>> Begin DATA FOR PROCESSING

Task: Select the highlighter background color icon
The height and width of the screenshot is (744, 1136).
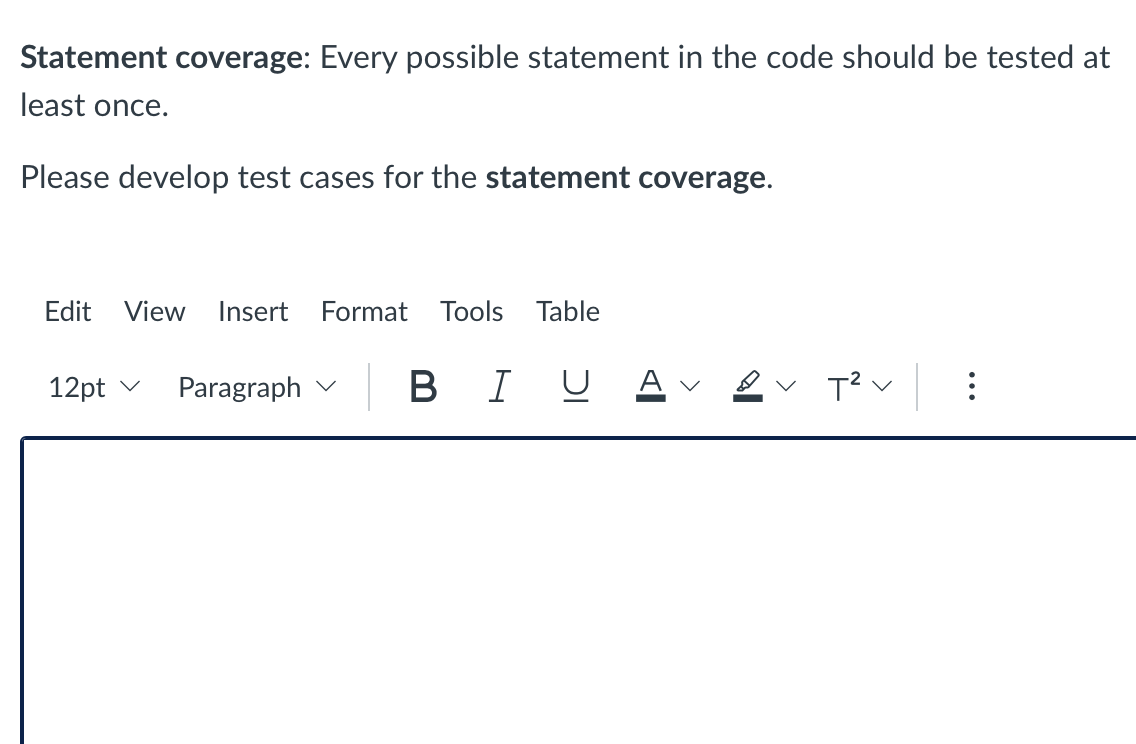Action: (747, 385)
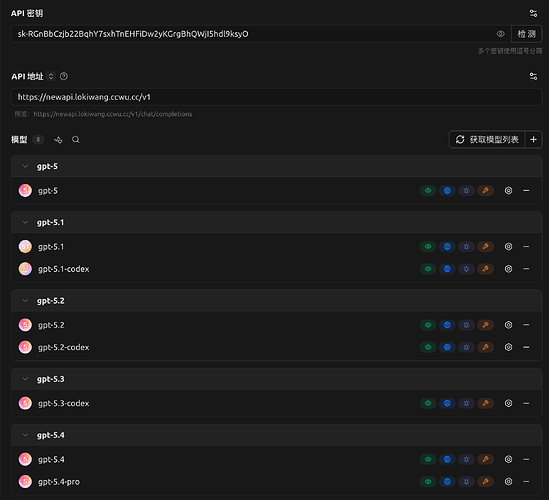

>> End DATA FOR PROCESSING
>> Begin DATA FOR PROCESSING

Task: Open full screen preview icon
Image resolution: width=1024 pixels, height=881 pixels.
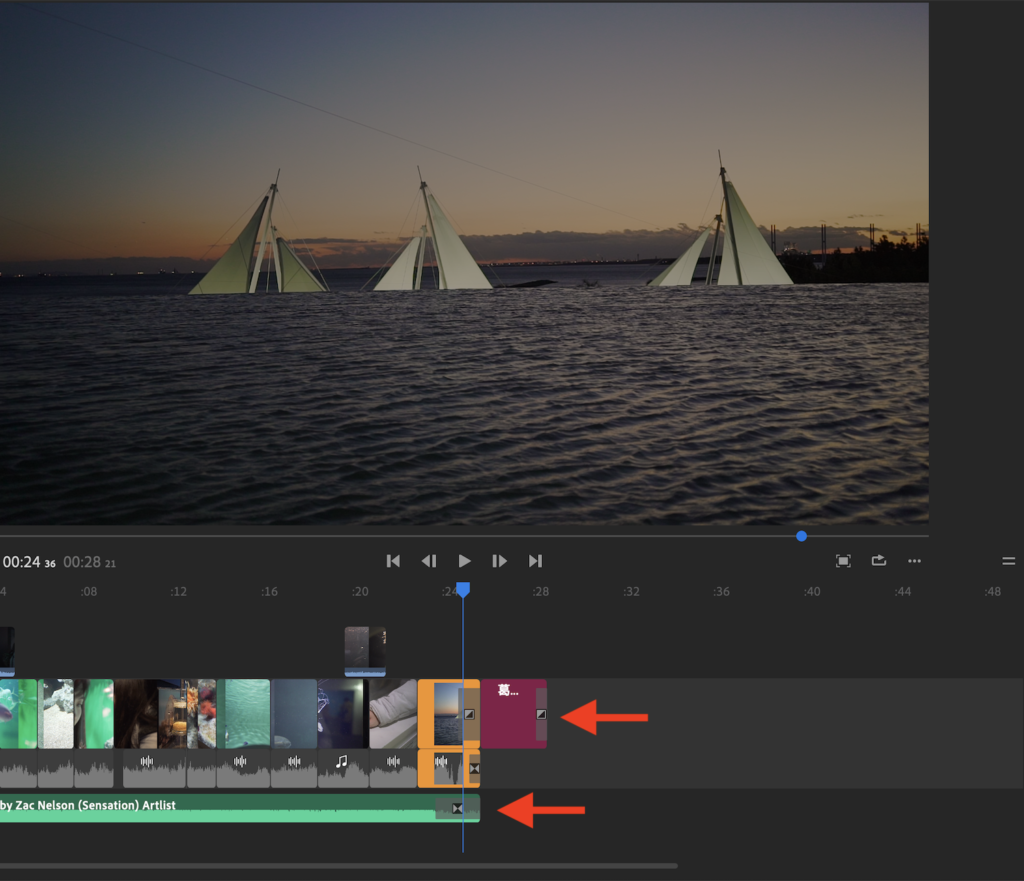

>> End DATA FOR PROCESSING

§ **AIM**
Can you convert the part of the material that opens with the line containing "Task: Select the" and closes with the line containing "Action: (747, 385)" into a Markdown table with the columns Row and Line, skipping blank lines and leaving the pictures out?

§ **WRITTEN REPLY**
| Row | Line |
|---|---|
| 1 | Task: Select the highlighter background color icon |
| 2 | The height and width of the screenshot is (744, 1136). |
| 3 | Action: (747, 385) |